── RECORDS SUPPLIED
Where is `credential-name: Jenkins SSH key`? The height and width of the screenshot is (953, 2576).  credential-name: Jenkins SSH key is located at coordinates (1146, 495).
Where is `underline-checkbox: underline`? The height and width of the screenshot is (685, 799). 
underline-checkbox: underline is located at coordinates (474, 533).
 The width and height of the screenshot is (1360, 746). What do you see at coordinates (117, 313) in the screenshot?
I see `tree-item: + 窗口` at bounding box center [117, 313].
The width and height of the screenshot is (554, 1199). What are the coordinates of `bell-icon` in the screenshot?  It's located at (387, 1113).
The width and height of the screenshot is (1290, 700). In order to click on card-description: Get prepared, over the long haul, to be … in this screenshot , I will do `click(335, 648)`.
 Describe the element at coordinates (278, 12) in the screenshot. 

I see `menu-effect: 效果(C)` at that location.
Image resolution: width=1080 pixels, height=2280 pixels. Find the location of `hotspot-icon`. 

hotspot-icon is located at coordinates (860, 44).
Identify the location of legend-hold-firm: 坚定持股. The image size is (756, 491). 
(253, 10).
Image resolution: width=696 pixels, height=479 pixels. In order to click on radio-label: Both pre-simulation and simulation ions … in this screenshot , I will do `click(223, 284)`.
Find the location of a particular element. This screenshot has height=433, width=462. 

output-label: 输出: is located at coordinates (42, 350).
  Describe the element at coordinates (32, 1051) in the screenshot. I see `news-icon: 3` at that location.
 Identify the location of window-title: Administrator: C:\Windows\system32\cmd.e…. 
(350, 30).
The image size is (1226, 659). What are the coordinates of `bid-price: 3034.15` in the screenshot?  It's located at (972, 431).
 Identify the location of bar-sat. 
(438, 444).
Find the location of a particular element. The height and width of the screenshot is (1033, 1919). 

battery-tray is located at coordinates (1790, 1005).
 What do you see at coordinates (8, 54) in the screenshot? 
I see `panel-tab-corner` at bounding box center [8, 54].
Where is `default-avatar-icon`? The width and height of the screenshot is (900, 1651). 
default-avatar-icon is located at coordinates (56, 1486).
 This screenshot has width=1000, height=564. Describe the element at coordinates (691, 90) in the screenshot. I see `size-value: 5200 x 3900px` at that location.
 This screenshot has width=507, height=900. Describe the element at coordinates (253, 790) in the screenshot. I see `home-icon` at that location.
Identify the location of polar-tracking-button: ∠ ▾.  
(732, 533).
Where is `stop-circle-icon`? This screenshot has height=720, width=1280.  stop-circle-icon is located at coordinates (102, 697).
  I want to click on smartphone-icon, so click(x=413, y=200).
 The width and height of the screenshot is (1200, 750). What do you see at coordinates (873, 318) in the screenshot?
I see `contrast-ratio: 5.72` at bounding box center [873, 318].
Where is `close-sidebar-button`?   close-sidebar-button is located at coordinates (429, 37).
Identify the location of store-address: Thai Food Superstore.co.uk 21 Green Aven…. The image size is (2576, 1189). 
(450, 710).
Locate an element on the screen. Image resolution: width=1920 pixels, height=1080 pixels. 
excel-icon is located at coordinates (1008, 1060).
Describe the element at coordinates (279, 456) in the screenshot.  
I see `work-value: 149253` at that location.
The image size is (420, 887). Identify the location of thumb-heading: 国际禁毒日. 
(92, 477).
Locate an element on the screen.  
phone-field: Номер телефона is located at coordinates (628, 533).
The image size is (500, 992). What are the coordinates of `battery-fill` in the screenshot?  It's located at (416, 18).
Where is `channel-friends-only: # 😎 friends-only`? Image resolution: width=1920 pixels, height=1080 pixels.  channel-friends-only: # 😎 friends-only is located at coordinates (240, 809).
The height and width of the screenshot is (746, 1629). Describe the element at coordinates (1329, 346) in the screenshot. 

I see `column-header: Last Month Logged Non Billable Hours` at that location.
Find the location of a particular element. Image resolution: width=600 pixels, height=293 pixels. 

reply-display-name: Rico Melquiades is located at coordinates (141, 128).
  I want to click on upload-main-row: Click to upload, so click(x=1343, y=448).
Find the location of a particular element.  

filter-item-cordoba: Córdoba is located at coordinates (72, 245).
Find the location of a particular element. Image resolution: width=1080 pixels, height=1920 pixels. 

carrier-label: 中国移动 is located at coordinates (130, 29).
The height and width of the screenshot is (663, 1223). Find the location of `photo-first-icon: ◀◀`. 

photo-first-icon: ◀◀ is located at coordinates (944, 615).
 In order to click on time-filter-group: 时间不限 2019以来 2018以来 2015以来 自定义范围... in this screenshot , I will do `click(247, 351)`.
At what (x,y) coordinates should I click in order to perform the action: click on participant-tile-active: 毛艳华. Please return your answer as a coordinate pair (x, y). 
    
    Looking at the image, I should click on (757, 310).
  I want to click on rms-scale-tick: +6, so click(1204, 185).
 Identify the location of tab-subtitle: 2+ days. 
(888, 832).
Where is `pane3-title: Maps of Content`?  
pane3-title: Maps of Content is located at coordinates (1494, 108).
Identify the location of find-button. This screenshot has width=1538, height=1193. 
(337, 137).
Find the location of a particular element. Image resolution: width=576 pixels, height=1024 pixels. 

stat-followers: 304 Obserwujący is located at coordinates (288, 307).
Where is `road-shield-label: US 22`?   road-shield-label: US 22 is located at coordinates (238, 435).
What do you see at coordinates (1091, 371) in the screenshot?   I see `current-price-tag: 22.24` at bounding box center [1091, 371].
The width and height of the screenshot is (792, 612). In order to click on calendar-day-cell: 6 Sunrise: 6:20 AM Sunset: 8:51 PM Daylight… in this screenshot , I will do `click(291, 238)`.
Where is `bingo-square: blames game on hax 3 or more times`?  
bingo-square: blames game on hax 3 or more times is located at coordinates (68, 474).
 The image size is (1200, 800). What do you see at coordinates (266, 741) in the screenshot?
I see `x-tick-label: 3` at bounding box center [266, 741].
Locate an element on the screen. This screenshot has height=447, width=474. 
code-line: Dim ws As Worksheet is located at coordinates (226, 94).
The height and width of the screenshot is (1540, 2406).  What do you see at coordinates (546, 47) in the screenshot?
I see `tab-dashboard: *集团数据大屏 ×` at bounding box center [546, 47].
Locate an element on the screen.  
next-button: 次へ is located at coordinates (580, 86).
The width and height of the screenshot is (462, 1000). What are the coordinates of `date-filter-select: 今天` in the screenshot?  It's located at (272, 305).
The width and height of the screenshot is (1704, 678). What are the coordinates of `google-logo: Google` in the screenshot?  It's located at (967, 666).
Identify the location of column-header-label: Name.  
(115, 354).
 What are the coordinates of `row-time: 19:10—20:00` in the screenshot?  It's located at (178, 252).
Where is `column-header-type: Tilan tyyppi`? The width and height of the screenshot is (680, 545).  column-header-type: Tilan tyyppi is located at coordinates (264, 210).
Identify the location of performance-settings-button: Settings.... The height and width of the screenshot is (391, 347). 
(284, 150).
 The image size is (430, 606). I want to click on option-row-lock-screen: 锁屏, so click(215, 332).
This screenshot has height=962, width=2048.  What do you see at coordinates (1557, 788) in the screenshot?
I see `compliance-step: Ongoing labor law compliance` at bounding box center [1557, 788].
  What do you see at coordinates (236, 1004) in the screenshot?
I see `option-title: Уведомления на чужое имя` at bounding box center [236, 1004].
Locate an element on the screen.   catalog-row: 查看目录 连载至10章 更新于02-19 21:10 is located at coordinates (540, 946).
────
DESCRIPTION OF THE TASK.
Gather every line above that contains the word "default", and copy each of those lines in full.

RESPONSE.
Where is `default-avatar-icon`? The width and height of the screenshot is (900, 1651). 
default-avatar-icon is located at coordinates (56, 1486).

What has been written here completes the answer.